The last attempt at a comprehensive epigraphic collection for ancient Sicily was the combined work for the Sicilian volumes of Inscriptiones Graecae (volume 14, G. Kaibel, 1890) and the Corpus Inscriptionum Latinarum (volume 10.2, T. Mommsen, 1883); although these only addressed the Greek and Latin material then known for the island. Modern archaeology on the island effectively began in the same decade, and the volume of epigraphic material on stone alone has increased by at least a factor of three since then.
Graph displaying the number of inscriptions published in each major corpus for Sicily
Since then, a number of individual museum catalogues have been published, but the vast majority of the published material is scattered across diverse and often very inaccesible specialist publications. At the same time, it is generally recognised that a comprehensive corpus is a necessary foundation for any systematic study of the epigraphic material, whether linguistic, historical or archaeological. The I.Sicily project was initiated in 2013 in order to address this need. A digital approach was adopted (see Prag and Chartrand 2018), using the EpiDoc-XML encoding standard, which is a schema of the internationally recognised Text Encoding Initiative. Digital encoding of the texts and the information about the texts (the metadata) lays the foundations for systematic machine reading of the texts, and can be applied equally across all languages and categories of text, enabling cross-linguistic, cross-temporal and wide-ranging analysis of texts and objects at a wholly new level.
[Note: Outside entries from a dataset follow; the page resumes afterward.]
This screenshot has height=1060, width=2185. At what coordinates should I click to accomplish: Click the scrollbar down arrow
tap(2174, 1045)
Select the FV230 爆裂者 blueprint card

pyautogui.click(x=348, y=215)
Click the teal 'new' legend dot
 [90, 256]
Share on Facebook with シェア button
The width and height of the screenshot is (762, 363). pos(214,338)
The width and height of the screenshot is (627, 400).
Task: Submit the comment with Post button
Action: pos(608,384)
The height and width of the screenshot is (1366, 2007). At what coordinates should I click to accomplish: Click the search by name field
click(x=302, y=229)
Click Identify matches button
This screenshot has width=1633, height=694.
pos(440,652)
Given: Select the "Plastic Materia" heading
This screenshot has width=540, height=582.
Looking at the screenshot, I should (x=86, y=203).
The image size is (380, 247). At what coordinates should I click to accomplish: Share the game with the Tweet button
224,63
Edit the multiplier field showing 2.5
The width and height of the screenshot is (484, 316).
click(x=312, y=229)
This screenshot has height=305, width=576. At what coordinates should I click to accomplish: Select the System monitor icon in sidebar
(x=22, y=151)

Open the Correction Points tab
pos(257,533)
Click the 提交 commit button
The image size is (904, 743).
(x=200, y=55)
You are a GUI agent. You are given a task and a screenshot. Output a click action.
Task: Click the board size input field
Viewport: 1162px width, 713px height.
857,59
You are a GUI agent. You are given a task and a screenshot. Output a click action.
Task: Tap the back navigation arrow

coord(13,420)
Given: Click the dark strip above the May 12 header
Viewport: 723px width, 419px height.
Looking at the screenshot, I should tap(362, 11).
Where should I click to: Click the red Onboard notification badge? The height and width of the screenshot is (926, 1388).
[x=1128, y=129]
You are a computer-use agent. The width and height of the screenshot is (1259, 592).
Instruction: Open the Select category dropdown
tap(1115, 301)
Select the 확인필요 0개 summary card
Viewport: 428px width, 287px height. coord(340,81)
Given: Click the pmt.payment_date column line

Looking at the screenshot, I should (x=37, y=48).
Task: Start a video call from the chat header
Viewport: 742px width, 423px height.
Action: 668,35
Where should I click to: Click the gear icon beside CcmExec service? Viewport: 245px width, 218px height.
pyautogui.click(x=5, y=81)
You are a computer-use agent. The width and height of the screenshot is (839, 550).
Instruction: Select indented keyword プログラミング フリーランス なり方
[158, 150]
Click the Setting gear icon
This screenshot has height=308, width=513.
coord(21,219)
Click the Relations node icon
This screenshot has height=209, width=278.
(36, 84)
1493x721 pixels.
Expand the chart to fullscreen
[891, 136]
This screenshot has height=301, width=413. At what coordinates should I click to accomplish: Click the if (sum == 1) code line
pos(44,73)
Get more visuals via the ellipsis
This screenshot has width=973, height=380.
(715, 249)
The I.Sicily project began from a foundation of metadata (bibliography and information about the inscriptions/inscribed objects) created between 2001 and 2004 for the stone inscriptions of ancient Sicily. The first phase of I.Sicily involved the transformation of that data into EpiDoc format, and the gradual incorporation of the texts, primarily through automated import and draft conversion to EpiDoc; a second phase has been underway for some time, focused upon the editing of that information and a rolling programme of identification and autopsy of the inscriptions themselves. The amount of work involved in phase two (identification, location and autopsy of over 3,000 inscriptions across the island) has meant that progress has been relatively slow, with work concentrated in Siracusa. As part of that work, new catalogues have been produced for Adrano and Halaesa museums, and new epigraphic exhibitions established at Halaesa and Catania; a partner project, EpiCUM, has produced an online catalogue and exhibition of the complete collection of the Catania Museo Civico. Over 600 inscriptions have already been studied at the Siracusa museum.